Oxidative stress and glucose levels in a population-based sample.

Author information

1
Department of Social and Preventive Medicine, School of Public Health and Health Professions, University at Buffalo, Buffalo, NY, USA.

Abstract

OBJECTIVES:

To examine the relationship between markers of oxidative status and glucose on a population basis.

STUDY DESIGN AND SETTING:

We report here on a population-based sample of 1315 women and 981 men, aged 35-79 years, randomly selected from residents of Erie and Niagara Counties in western New York between 1996 and 1999. Thiobarbituric reactive substances (TBARS), erythrocyte glutathione (GSH) and plasma glutathione peroxidase (GSH-Px) were measured as markers of oxidative status. Study sample was categorized by quartiles of glucose, degree of abnormality of fasting glucose, and level of metabolic control in patients with diabetes.

RESULTS:

Men and women in the uppermost quartiles of glucose had higher levels of TBARS (men: Quartile 4 = 1.55 +/- 0.03, Quartile 1 = 1.36 +/- 0.03, women: 1.49 +/- 0.02, 1.30 +/- 0.02 nmol/ml) and lower levels of GSH (men: Quartile 4 = 1.57 +/- 0.03, Quartile 1 = 1.69 +/- 0.03, women: 1.71 +/- 0.03, 1.97 +/- 0.0 mmol/l packed RBCs). In women, compared with normal fasting glucose, impaired fasting glucose was associated with higher levels of TBARS (1.29 +/- 0.01 vs. 1.84 +/- 0.04 nmol/ml), lower levels of GSH (1.85 +/- 0.02 vs. 1.76 +/- 0.05 mmol/l packed RBCs), and higher GSH-Px activity (618.94 +/- 2.64 vs. 644.77 +/- 8.90 IU/l). In women, abnormal fasting glucose was associated with higher levels of TBARS (1.84 +/- 0.04 nmol/ml), lower levels of GSH (1.68 +/- 0.06 mmol/l packed RBCs), and higher levels of GSH-Px (647.72 +/- 9.87 IU/l) than normal or impaired fasting glucose. In men, abnormal fasting glucose was associated with higher TBARS (1.76 +/- 0.04 vs. 1.37 +/- 0.07 nmol/ml), and lower GSH (1.62 +/- 0.05 vs. 2.78 +/- 0.02 mmol/l packed RBCs), than normal fasting glucose.
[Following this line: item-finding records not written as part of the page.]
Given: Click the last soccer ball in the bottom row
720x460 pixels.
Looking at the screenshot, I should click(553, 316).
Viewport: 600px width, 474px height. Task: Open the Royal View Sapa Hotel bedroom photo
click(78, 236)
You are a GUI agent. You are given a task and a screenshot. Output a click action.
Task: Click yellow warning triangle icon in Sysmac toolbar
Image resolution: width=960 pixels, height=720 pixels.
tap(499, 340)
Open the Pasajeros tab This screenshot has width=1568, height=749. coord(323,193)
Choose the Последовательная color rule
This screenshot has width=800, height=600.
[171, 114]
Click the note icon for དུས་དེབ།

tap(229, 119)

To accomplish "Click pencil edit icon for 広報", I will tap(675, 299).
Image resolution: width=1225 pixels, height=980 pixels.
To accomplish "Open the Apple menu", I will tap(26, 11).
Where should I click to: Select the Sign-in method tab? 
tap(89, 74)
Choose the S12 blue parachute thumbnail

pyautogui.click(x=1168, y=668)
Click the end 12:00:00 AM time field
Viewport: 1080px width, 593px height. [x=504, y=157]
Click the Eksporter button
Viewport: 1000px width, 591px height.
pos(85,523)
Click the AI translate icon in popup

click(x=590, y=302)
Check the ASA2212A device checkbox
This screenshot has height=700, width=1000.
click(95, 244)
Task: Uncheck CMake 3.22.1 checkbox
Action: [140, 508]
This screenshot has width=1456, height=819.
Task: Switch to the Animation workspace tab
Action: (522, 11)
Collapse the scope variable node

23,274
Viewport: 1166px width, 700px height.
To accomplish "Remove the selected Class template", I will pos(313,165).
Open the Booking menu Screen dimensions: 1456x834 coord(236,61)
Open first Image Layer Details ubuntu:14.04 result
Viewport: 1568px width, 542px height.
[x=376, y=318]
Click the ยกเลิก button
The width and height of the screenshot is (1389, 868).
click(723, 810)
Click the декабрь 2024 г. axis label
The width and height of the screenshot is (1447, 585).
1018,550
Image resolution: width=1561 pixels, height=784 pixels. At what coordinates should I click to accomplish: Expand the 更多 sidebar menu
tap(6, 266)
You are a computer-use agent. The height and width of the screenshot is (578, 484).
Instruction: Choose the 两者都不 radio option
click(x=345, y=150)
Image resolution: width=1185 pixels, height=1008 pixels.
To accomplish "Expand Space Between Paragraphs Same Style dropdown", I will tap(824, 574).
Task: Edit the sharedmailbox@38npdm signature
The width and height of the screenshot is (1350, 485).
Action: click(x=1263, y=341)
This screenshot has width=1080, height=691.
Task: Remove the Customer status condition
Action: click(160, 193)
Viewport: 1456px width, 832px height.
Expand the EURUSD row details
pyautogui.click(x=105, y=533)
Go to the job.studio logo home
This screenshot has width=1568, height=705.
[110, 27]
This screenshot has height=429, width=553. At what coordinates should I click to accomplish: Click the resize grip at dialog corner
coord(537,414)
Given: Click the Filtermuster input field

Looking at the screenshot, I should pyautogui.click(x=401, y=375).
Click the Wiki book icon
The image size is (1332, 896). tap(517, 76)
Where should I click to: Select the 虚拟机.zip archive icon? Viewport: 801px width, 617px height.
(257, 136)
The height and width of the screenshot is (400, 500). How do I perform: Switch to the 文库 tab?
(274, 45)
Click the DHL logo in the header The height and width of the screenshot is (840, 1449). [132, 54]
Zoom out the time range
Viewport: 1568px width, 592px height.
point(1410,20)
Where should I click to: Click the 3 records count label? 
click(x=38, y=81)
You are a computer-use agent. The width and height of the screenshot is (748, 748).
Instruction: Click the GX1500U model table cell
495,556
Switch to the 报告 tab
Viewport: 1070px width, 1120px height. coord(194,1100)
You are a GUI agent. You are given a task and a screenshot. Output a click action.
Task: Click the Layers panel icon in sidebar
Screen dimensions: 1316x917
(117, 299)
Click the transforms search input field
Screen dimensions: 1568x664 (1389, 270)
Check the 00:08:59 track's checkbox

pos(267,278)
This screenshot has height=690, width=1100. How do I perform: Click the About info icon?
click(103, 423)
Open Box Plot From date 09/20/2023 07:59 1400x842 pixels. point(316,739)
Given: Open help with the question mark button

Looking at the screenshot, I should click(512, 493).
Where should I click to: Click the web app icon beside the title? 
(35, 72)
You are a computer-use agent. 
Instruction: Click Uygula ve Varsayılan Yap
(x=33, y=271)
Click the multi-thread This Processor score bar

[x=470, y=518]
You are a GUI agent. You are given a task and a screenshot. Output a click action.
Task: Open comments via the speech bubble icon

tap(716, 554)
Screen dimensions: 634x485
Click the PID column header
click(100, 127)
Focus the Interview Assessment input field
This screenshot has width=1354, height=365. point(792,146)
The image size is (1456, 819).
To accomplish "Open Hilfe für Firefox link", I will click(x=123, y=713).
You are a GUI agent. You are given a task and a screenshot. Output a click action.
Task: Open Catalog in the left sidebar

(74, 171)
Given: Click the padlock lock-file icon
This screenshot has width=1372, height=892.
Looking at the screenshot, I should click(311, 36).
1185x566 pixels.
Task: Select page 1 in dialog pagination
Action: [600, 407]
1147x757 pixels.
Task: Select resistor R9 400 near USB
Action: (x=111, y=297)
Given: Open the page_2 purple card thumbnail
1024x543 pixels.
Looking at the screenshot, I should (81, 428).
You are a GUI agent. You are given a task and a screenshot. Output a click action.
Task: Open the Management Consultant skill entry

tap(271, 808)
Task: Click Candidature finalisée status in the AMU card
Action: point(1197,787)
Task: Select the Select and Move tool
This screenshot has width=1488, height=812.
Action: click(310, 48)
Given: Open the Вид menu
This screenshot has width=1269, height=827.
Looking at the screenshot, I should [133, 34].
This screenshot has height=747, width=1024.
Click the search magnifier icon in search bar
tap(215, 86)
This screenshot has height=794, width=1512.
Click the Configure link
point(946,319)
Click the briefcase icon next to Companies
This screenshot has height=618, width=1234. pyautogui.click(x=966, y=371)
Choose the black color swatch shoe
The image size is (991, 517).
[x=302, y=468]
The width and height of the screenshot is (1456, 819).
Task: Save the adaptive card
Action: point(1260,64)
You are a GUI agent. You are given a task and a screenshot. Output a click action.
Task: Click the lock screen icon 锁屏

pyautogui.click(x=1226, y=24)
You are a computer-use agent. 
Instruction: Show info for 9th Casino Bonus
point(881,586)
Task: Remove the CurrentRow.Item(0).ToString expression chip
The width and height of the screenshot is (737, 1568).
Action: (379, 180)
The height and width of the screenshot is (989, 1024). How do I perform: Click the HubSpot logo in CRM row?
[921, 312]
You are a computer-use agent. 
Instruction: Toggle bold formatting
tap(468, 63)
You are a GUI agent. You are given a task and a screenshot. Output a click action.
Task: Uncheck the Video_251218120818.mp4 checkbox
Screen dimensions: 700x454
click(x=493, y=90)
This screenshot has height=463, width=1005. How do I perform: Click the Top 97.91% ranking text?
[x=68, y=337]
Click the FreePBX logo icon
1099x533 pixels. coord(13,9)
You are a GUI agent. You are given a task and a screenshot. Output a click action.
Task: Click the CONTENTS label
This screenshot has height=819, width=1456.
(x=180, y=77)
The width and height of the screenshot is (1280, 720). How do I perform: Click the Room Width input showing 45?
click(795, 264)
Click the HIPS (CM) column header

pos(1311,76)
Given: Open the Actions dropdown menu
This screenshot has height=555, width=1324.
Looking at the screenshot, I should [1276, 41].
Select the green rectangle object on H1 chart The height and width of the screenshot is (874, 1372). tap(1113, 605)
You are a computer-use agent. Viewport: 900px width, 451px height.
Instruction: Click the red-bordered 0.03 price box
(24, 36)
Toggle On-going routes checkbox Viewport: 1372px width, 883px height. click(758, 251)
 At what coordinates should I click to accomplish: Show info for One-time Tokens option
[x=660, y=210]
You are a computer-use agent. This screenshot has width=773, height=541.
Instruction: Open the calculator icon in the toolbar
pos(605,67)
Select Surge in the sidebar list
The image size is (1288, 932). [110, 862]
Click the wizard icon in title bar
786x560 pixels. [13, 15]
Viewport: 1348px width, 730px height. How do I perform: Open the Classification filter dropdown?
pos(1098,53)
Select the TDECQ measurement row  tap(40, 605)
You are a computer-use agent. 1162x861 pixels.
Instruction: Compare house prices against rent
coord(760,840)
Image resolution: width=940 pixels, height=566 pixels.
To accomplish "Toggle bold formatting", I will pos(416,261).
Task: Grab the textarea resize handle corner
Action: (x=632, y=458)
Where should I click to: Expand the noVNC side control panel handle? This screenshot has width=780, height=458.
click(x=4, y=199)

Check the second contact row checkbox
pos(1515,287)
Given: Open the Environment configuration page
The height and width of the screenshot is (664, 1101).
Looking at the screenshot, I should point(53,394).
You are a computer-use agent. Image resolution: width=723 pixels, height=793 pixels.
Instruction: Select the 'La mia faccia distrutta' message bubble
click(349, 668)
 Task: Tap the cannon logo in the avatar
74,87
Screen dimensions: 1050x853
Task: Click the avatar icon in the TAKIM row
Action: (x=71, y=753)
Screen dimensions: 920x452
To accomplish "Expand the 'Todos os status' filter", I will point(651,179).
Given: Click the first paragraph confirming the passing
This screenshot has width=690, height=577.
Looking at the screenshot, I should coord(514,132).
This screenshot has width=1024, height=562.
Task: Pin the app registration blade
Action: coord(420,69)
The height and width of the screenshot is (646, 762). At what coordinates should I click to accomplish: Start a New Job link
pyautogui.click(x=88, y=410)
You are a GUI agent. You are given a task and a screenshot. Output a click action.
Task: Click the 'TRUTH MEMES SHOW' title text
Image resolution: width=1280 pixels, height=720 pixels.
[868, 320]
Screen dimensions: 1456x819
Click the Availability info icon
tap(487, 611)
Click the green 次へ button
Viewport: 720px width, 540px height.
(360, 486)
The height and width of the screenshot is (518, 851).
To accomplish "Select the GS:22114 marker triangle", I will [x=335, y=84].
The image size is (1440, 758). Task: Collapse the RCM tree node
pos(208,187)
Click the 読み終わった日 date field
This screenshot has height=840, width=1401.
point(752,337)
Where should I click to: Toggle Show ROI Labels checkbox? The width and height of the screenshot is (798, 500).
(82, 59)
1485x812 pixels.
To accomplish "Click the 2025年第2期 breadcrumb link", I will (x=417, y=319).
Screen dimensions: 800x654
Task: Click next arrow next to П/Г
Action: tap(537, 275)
Poor metabolic control was associated with higher TBARS (men: 2.07 +/- 0.08 vs. 1.33 +/- 0.14 nmol/l, women: 2.02 +/- 0.09 vs. 1.35 +/- 0.18 nmol/l) and GSH-Px activity (men: 654.34 +/- 13.45 vs. 599.86 +/- 24.76, women: 660.61 +/- 13.25 vs. 579.42 +/- 27.42 IU/l).

CONCLUSIONS:

Glucose levels play a role in determining oxidative status in a population sample. The balance between oxidative and antioxidant processes appears to be sensitive to glucose levels with moderate elevations of glucose affecting the oxidative status.